Once bitten, twice shy!

16 April 2007
Solomons' citizens in Western and Choiseul provinces now know first hand the terrors of a major earthquake followed quickly on by tsunami waves. It's not an experience they want to live through a second time. Once and once alone is more than enough! Yet, these people can not simply pull up a few tent pegs, move down to their original seaside village site and be expected to start life all over anew. Some thousands of them have been badly 'bitten' and who blames them if they remain scared.

It wasn't merely a matter of a single major shake--8.1 on the Richter Scale--but the constant and continuous after-shocks, many registering over 5 and 6, which so traumatized them. In the two days following the main earthquake on 2 April, scientists world wide counted thirty other major rumbles in the same area. Each time the earth moved under their feet, Western and Choiseul people expected another massive wave crashing in and they were sent into bouts of fear and panic once again.

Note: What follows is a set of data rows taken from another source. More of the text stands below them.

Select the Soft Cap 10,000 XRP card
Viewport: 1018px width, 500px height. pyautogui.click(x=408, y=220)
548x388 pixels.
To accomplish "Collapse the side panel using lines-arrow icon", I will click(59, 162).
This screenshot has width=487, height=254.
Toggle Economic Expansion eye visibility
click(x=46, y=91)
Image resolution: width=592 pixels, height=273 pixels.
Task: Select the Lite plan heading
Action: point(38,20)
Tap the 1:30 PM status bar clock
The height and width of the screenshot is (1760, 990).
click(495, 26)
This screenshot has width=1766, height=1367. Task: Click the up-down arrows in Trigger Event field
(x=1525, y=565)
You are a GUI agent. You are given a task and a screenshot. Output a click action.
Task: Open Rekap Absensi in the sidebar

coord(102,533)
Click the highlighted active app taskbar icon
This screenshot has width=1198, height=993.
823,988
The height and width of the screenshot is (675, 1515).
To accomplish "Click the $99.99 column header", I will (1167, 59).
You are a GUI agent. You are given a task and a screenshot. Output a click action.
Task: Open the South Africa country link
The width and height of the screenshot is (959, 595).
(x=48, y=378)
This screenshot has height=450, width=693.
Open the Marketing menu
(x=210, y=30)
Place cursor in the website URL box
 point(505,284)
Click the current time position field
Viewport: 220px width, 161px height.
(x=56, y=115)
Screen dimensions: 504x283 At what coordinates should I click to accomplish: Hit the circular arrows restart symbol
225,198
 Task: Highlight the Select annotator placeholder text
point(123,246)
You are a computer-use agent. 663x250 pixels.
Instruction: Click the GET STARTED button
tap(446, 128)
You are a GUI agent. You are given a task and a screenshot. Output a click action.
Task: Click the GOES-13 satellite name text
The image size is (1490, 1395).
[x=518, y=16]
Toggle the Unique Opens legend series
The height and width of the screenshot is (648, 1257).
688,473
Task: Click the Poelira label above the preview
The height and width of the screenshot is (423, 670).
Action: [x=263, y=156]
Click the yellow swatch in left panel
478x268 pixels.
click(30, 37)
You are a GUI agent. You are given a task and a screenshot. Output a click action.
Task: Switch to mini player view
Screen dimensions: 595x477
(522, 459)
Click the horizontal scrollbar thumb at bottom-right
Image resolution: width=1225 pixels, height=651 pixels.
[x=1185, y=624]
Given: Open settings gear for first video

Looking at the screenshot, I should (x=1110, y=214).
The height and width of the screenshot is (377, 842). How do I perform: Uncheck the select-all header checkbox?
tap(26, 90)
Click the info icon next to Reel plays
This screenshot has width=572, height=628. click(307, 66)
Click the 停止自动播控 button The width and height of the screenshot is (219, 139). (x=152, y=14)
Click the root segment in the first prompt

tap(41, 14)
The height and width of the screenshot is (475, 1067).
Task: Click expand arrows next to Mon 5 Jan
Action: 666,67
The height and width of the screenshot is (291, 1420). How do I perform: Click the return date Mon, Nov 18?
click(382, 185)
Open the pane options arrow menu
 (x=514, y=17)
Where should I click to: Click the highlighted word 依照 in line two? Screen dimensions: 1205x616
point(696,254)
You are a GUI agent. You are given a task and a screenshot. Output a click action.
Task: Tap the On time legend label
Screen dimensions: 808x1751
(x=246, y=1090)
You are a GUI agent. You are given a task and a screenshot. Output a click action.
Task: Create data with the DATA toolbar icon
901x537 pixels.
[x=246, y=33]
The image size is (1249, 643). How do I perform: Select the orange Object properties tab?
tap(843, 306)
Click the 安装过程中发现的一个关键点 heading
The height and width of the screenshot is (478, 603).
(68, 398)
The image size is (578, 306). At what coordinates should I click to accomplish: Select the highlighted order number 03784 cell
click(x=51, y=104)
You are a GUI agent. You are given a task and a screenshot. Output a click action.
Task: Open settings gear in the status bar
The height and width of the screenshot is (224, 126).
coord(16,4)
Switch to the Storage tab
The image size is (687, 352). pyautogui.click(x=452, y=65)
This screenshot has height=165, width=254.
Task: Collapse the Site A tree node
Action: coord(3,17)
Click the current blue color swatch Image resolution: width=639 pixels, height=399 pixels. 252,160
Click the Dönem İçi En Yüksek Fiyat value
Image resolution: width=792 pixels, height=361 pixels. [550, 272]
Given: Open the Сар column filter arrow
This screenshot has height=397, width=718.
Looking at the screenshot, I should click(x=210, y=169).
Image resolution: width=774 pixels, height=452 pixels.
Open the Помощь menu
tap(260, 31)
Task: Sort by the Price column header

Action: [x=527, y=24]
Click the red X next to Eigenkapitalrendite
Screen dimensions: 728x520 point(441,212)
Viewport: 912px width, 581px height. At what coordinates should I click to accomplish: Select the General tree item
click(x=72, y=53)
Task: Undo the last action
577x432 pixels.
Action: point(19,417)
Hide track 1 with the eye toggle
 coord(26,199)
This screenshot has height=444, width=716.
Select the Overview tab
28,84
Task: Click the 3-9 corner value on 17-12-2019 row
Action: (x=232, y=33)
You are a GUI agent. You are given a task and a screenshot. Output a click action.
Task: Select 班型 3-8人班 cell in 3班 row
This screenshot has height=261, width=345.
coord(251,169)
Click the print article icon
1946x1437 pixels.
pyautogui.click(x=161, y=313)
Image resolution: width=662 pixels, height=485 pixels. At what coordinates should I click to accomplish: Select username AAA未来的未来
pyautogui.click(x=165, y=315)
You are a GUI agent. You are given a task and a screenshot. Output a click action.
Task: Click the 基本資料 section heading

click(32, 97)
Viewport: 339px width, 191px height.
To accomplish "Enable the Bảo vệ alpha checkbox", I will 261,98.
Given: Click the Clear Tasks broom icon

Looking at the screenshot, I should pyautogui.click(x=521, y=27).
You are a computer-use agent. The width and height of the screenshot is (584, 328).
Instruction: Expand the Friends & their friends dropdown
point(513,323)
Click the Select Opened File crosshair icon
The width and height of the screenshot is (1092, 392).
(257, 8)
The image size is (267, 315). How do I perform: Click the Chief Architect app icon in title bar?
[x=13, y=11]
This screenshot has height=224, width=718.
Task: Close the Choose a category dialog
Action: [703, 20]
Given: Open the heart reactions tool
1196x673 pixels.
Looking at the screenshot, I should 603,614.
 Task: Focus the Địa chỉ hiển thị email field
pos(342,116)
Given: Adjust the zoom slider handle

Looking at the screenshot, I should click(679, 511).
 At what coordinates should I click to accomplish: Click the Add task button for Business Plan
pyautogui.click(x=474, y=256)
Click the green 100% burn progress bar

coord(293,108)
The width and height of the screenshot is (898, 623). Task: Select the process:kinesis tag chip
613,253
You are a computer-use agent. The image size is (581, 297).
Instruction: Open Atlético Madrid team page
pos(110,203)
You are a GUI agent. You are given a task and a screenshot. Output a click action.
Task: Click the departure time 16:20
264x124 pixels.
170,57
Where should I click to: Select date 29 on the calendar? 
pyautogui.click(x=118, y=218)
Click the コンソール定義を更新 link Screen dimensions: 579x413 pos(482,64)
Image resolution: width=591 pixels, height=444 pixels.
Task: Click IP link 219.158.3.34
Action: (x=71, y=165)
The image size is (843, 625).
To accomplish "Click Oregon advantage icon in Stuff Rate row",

Couple their first hand experience of a heaving earth followed quickly by a massive sea water flood, and it wasn't surprising that the local rumor mill churned out false stories that with every newly felt shake a brand new disaster was on its way. Some times these rumor-stories would add a bit of color that a ship captain had witnessed sets of gigantic waves out at sea heading for Gizo which already had been pounded by the first big wave. People's reaction would be immediate: flee back to the safety of the foot hills and higher ground.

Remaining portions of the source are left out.